◆ **DATA UNDER STUDY**
·····
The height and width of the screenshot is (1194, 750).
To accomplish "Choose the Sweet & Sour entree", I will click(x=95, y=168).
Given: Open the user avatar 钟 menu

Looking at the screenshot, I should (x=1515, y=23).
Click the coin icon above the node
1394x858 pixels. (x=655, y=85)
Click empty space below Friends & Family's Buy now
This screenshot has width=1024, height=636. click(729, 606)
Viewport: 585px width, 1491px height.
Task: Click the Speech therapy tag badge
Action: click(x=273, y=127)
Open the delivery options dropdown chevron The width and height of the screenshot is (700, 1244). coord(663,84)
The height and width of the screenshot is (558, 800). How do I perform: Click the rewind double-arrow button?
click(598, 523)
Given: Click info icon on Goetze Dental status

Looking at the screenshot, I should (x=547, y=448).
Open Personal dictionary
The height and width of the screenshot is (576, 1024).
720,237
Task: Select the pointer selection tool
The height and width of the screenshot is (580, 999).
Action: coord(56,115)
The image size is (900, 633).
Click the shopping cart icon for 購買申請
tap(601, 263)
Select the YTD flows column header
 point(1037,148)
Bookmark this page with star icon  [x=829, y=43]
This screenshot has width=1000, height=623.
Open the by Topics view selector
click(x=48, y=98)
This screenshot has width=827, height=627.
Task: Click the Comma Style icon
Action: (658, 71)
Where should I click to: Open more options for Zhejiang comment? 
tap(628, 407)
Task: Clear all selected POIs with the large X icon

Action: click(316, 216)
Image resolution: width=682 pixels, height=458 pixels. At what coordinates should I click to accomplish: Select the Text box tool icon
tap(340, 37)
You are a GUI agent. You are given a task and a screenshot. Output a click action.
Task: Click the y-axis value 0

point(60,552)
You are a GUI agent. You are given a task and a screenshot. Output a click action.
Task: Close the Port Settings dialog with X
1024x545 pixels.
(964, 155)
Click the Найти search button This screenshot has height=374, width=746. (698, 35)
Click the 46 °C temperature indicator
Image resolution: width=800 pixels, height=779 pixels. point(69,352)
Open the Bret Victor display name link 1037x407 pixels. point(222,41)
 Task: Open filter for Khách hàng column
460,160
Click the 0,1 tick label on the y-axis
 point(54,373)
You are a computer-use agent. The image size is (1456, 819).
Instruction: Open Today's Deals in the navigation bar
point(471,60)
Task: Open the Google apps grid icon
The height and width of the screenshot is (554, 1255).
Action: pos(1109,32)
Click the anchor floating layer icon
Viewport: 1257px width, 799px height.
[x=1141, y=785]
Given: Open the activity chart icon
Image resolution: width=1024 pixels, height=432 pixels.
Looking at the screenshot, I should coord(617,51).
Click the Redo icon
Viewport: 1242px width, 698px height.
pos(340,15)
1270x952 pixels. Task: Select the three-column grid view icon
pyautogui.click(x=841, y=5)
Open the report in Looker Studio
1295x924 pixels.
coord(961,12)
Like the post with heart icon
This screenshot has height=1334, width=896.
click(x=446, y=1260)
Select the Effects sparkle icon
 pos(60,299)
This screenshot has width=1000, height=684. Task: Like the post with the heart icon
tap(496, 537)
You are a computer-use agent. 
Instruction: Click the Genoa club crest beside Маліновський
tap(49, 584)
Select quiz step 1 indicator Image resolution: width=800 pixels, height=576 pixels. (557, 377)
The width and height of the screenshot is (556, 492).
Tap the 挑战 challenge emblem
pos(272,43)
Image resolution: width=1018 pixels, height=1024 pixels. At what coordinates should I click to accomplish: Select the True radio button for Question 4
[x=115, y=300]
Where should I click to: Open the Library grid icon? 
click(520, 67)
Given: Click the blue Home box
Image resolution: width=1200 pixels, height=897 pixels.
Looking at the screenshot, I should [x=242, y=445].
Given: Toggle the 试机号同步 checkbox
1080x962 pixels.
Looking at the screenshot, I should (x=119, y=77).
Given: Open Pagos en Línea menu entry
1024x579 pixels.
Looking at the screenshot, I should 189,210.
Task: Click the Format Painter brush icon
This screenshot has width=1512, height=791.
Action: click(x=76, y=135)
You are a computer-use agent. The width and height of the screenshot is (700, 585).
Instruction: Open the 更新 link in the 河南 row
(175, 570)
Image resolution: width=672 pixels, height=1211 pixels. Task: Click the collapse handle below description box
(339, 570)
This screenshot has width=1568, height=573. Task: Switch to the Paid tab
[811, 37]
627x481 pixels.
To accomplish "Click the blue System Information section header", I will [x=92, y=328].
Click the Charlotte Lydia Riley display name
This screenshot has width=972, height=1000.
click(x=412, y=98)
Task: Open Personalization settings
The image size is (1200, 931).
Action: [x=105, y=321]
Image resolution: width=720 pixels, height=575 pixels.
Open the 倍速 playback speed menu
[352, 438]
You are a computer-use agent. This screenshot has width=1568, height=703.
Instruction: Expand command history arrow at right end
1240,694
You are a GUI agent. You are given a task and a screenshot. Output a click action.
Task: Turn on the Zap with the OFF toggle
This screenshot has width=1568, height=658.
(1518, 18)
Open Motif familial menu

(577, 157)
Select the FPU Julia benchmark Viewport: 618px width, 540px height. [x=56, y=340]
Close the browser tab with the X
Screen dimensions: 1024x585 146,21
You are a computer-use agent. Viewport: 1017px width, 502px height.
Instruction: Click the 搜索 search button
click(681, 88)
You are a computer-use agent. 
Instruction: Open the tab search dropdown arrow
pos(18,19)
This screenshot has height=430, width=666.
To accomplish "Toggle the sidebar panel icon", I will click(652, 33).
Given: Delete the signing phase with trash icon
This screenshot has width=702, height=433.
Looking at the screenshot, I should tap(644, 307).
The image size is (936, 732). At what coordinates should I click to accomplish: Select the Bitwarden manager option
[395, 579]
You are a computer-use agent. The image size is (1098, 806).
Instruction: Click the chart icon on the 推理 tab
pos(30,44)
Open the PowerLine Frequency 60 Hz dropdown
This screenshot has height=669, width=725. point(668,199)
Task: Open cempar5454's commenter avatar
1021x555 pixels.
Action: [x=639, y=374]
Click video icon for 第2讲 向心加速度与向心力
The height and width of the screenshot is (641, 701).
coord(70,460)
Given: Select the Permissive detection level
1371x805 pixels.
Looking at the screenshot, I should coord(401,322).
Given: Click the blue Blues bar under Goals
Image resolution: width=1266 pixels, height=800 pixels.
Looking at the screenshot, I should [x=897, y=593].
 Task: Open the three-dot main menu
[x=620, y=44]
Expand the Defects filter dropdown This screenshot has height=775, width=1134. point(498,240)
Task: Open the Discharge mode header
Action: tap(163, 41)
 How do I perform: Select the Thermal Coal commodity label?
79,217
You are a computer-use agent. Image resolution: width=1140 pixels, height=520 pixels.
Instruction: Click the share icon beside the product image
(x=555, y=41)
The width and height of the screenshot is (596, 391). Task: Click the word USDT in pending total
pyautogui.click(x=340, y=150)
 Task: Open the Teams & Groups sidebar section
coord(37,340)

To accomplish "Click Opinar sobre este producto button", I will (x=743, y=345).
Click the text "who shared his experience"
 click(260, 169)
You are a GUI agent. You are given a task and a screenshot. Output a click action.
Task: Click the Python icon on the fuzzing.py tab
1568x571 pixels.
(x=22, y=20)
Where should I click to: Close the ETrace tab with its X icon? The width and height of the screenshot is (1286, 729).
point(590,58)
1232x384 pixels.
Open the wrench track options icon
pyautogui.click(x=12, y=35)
·····
◆ **PROBLEM**
The whole of the material above is to be restated exactly.

◆ **SOLUTION FOR THIS TASK**
The height and width of the screenshot is (1194, 750).
To accomplish "Choose the Sweet & Sour entree", I will click(x=95, y=168).
Given: Open the user avatar 钟 menu

Looking at the screenshot, I should (x=1515, y=23).
Click the coin icon above the node
1394x858 pixels. (x=655, y=85)
Click empty space below Friends & Family's Buy now
This screenshot has width=1024, height=636. click(729, 606)
Viewport: 585px width, 1491px height.
Task: Click the Speech therapy tag badge
Action: click(x=273, y=127)
Open the delivery options dropdown chevron The width and height of the screenshot is (700, 1244). coord(663,84)
The height and width of the screenshot is (558, 800). How do I perform: Click the rewind double-arrow button?
click(598, 523)
Given: Click info icon on Goetze Dental status

Looking at the screenshot, I should (x=547, y=448).
Open Personal dictionary
The height and width of the screenshot is (576, 1024).
720,237
Task: Select the pointer selection tool
The height and width of the screenshot is (580, 999).
Action: coord(56,115)
The image size is (900, 633).
Click the shopping cart icon for 購買申請
tap(601, 263)
Select the YTD flows column header
 point(1037,148)
Bookmark this page with star icon  [x=829, y=43]
This screenshot has width=1000, height=623.
Open the by Topics view selector
click(x=48, y=98)
This screenshot has width=827, height=627.
Task: Click the Comma Style icon
Action: (658, 71)
Where should I click to: Open more options for Zhejiang comment? 
tap(628, 407)
Task: Clear all selected POIs with the large X icon

Action: click(316, 216)
Image resolution: width=682 pixels, height=458 pixels. At what coordinates should I click to accomplish: Select the Text box tool icon
tap(340, 37)
You are a GUI agent. You are given a task and a screenshot. Output a click action.
Task: Click the y-axis value 0

point(60,552)
You are a GUI agent. You are given a task and a screenshot. Output a click action.
Task: Close the Port Settings dialog with X
1024x545 pixels.
(964, 155)
Click the Найти search button This screenshot has height=374, width=746. (698, 35)
Click the 46 °C temperature indicator
Image resolution: width=800 pixels, height=779 pixels. point(69,352)
Open the Bret Victor display name link 1037x407 pixels. point(222,41)
 Task: Open filter for Khách hàng column
460,160
Click the 0,1 tick label on the y-axis
 point(54,373)
You are a computer-use agent. The image size is (1456, 819).
Instruction: Open Today's Deals in the navigation bar
point(471,60)
Task: Open the Google apps grid icon
The height and width of the screenshot is (554, 1255).
Action: pos(1109,32)
Click the anchor floating layer icon
Viewport: 1257px width, 799px height.
[x=1141, y=785]
Given: Open the activity chart icon
Image resolution: width=1024 pixels, height=432 pixels.
Looking at the screenshot, I should coord(617,51).
Click the Redo icon
Viewport: 1242px width, 698px height.
pos(340,15)
1270x952 pixels. Task: Select the three-column grid view icon
pyautogui.click(x=841, y=5)
Open the report in Looker Studio
1295x924 pixels.
coord(961,12)
Like the post with heart icon
This screenshot has height=1334, width=896.
click(x=446, y=1260)
Select the Effects sparkle icon
 pos(60,299)
This screenshot has width=1000, height=684. Task: Like the post with the heart icon
tap(496, 537)
You are a computer-use agent. 
Instruction: Click the Genoa club crest beside Маліновський
tap(49, 584)
Select quiz step 1 indicator Image resolution: width=800 pixels, height=576 pixels. (557, 377)
The width and height of the screenshot is (556, 492).
Tap the 挑战 challenge emblem
pos(272,43)
Image resolution: width=1018 pixels, height=1024 pixels. At what coordinates should I click to accomplish: Select the True radio button for Question 4
[x=115, y=300]
Where should I click to: Open the Library grid icon? 
click(520, 67)
Given: Click the blue Home box
Image resolution: width=1200 pixels, height=897 pixels.
Looking at the screenshot, I should [x=242, y=445].
Given: Toggle the 试机号同步 checkbox
1080x962 pixels.
Looking at the screenshot, I should (x=119, y=77).
Given: Open Pagos en Línea menu entry
1024x579 pixels.
Looking at the screenshot, I should 189,210.
Task: Click the Format Painter brush icon
This screenshot has width=1512, height=791.
Action: click(x=76, y=135)
You are a computer-use agent. The width and height of the screenshot is (700, 585).
Instruction: Open the 更新 link in the 河南 row
(175, 570)
Image resolution: width=672 pixels, height=1211 pixels. Task: Click the collapse handle below description box
(339, 570)
This screenshot has width=1568, height=573. Task: Switch to the Paid tab
[811, 37]
627x481 pixels.
To accomplish "Click the blue System Information section header", I will [x=92, y=328].
Click the Charlotte Lydia Riley display name
This screenshot has width=972, height=1000.
click(x=412, y=98)
Task: Open Personalization settings
The image size is (1200, 931).
Action: [x=105, y=321]
Image resolution: width=720 pixels, height=575 pixels.
Open the 倍速 playback speed menu
[352, 438]
You are a computer-use agent. This screenshot has width=1568, height=703.
Instruction: Expand command history arrow at right end
1240,694
You are a GUI agent. You are given a task and a screenshot. Output a click action.
Task: Turn on the Zap with the OFF toggle
This screenshot has width=1568, height=658.
(1518, 18)
Open Motif familial menu

(577, 157)
Select the FPU Julia benchmark Viewport: 618px width, 540px height. [x=56, y=340]
Close the browser tab with the X
Screen dimensions: 1024x585 146,21
You are a computer-use agent. Viewport: 1017px width, 502px height.
Instruction: Click the 搜索 search button
click(681, 88)
You are a computer-use agent. 
Instruction: Open the tab search dropdown arrow
pos(18,19)
This screenshot has height=430, width=666.
To accomplish "Toggle the sidebar panel icon", I will click(652, 33).
Given: Delete the signing phase with trash icon
This screenshot has width=702, height=433.
Looking at the screenshot, I should tap(644, 307).
The image size is (936, 732). At what coordinates should I click to accomplish: Select the Bitwarden manager option
[395, 579]
You are a computer-use agent. The image size is (1098, 806).
Instruction: Click the chart icon on the 推理 tab
pos(30,44)
Open the PowerLine Frequency 60 Hz dropdown
This screenshot has height=669, width=725. point(668,199)
Task: Open cempar5454's commenter avatar
1021x555 pixels.
Action: [x=639, y=374]
Click video icon for 第2讲 向心加速度与向心力
The height and width of the screenshot is (641, 701).
coord(70,460)
Given: Select the Permissive detection level
1371x805 pixels.
Looking at the screenshot, I should coord(401,322).
Given: Click the blue Blues bar under Goals
Image resolution: width=1266 pixels, height=800 pixels.
Looking at the screenshot, I should [x=897, y=593].
 Task: Open the three-dot main menu
[x=620, y=44]
Expand the Defects filter dropdown This screenshot has height=775, width=1134. point(498,240)
Task: Open the Discharge mode header
Action: tap(163, 41)
 How do I perform: Select the Thermal Coal commodity label?
79,217
You are a computer-use agent. Image resolution: width=1140 pixels, height=520 pixels.
Instruction: Click the share icon beside the product image
(x=555, y=41)
The width and height of the screenshot is (596, 391). Task: Click the word USDT in pending total
pyautogui.click(x=340, y=150)
 Task: Open the Teams & Groups sidebar section
coord(37,340)

To accomplish "Click Opinar sobre este producto button", I will (x=743, y=345).
Click the text "who shared his experience"
 click(260, 169)
You are a GUI agent. You are given a task and a screenshot. Output a click action.
Task: Click the Python icon on the fuzzing.py tab
1568x571 pixels.
(x=22, y=20)
Where should I click to: Close the ETrace tab with its X icon? The width and height of the screenshot is (1286, 729).
point(590,58)
1232x384 pixels.
Open the wrench track options icon
pyautogui.click(x=12, y=35)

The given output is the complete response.